#### Directives
a: Reproduce everything from "Egypt's top prosecutor" down to "president, Mohammed Morsi." in the news excerpt on Egypt's probe of opposition leaders, substituting "magistrate" for "judge".
b: According to the news excerpt on Egypt's probe of opposition leaders, what share of "yes" votes did the constitution pass with in the referendum?
c: Write the next part of the news excerpt on Egypt's probe of opposition leaders, picking up after its final sentence.

#### Document excerpt

[Start]

Egypt's top prosecutor has ordered an investigation into accusations against opposition leaders of incitement to overthrow the regime.

A judge will investigate the report filed last month accusing Mohammed ElBaradei, Nobel Prize winner and former head of the UN nuclear agency, with Amr Moussa, former foreign minister and Hamdeen Sabahi, a former presidential candidate, of inciting the overthrow of Egypt's first elected president, Mohammed Morsi.

The accusations were filed by a lawyer during a political crisis over a series of presidential decrees that granted Mr Morsi and the committee drafting the disputed constitution immunity from judicial oversight.

Tensions were fed by deadly clashes between pro- and anti-Morsi demonstrators.

The announcement of the new probe came after the election commission said the constitution passed with a 63.8% "yes" in a referendum. The commission rejected opposition allegations of significant vote fraud.

[End]

#### Given data
[Start]

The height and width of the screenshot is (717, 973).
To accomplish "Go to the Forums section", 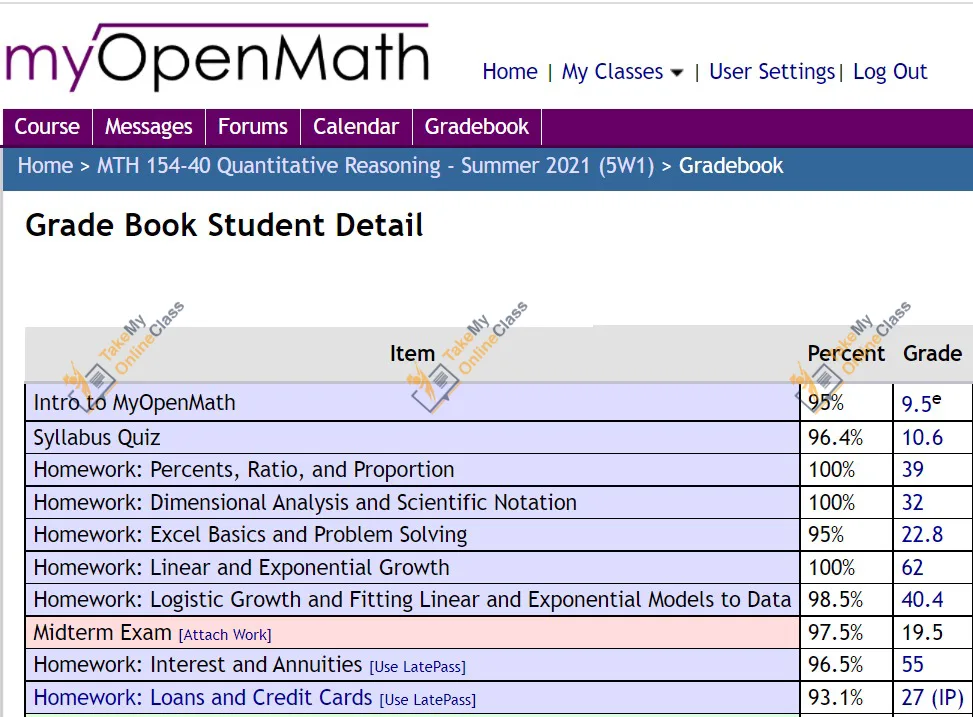I will coord(252,127).
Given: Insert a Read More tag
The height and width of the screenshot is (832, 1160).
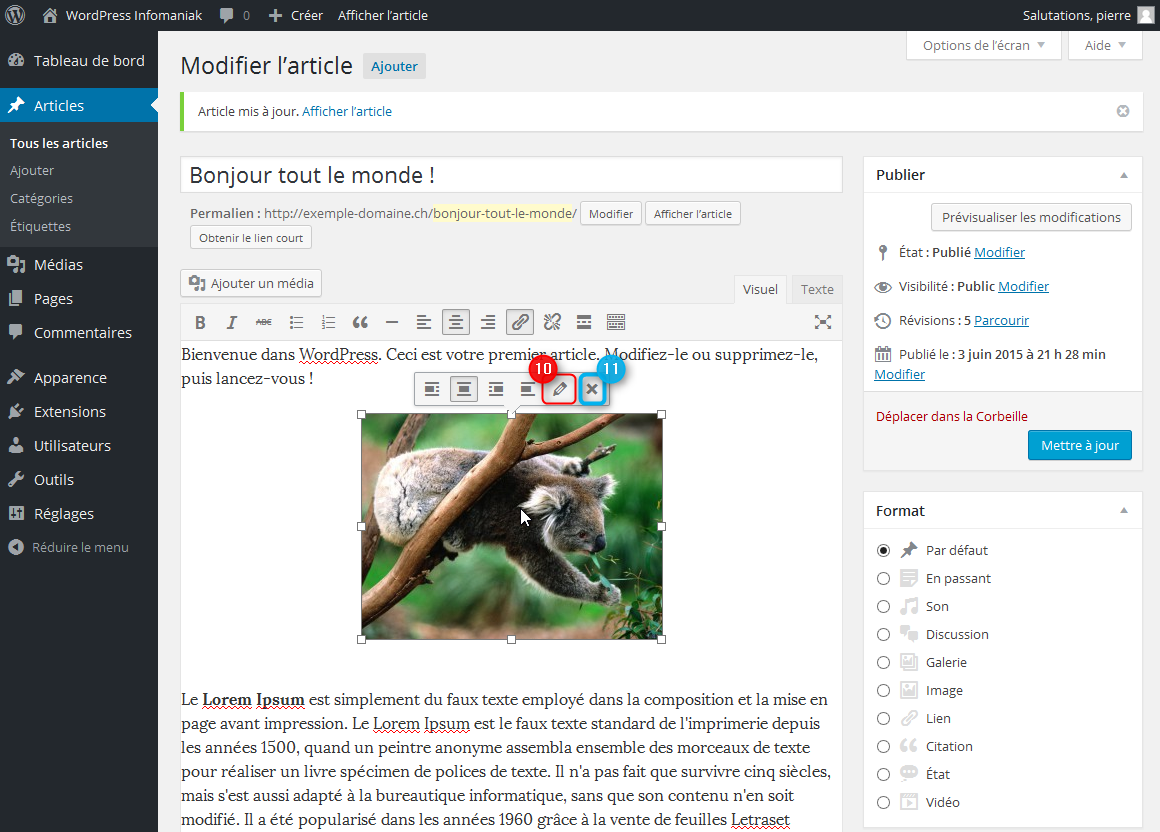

[End]

#### Answers given
a:
Egypt's top prosecutor has ordered an investigation into accusations against opposition leaders of incitement to overthrow the regime.

A magistrate will investigate the report filed last month accusing Mohammed ElBaradei, Nobel Prize winner and former head of the UN nuclear agency, with Amr Moussa, former foreign minister and Hamdeen Sabahi, a former presidential candidate, of inciting the overthrow of Egypt's first elected president, Mohammed Morsi.

b: 63.8%

c:
Turnout of 32.9% of Egypt's nearly 52 million registered voters was lower than most other elections since the uprising nearly two years ago that ousted authoritarian leader Hosni Mubarak.

The opposition had campaigned against it with massive street protests that sometimes turned deadly, arguing that it will usher in Islamic rule in Egypt and restrict freedoms. It has vowed to challenge the referendum results and fight for a share of power in the upcoming parliamentary vote expected within two months.

Mr Morsi said the constitution establishes a new republic as he urged the opposition to join a dialogue to heal rifts and shift the focus to repairing the economy.

Muslim Brotherhood leader Mr Morsi said he acknowledged the "respectable" proportion that voted against the constitution drafted by his Islamist allies, but offered no concrete gestures to an opposition.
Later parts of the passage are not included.